Más o menos una hora antes del amanecer, agotados, mugrientos de polvo, y sin haber encontrado nada más de interés, decidimos retirarnos a descansar.

Llevábamos demasiado tiempo allí. Lo supe porque, en cuanto volvimos al vestíbulo principal, alguien encendió las luces eléctricas. Anna exhaló un breve grito ahogado. A mí no me hizo ninguna gracia el giro de los acontecimientos. Sobre todo al ver que la persona que había encendido las luces nos apuntaba con un arma. No es que fuera exactamente una persona. Ya entendía por qué me había dicho Marcello que habían reducido al personal. Aquel hombre estaba esquelético. Había visto gente de aspecto más saludable metida en ataúdes.
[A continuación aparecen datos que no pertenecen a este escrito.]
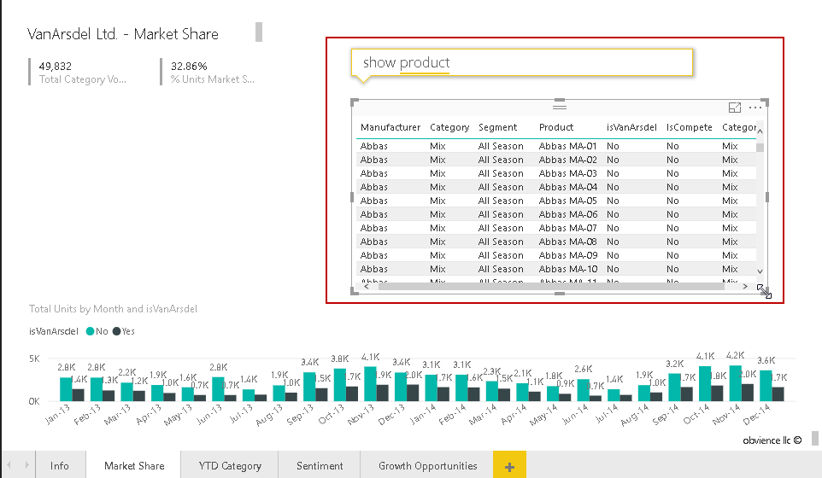Click the focus mode icon on table
The height and width of the screenshot is (478, 822).
tap(734, 108)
Medía un metro setenta y tenía el pelo graso, lacio y entrecano, cejas que semejaban dos mitades de un bigote separadas por su propio bien, y facciones cobardes de rata. Vestía un traje barato, un chaleco que parecía un trapo en las manos grasientas de un mecánico, y no llevabas calcetines ni zapatos. En el bolsillo del abrigo traía una botella que probablemente era su desayuno y, en la comisura de la boca, un cilindro de ceniza lánguida que había sido un cigarrillo. Cuando abrió la boca, la ceniza se cayó al suelo.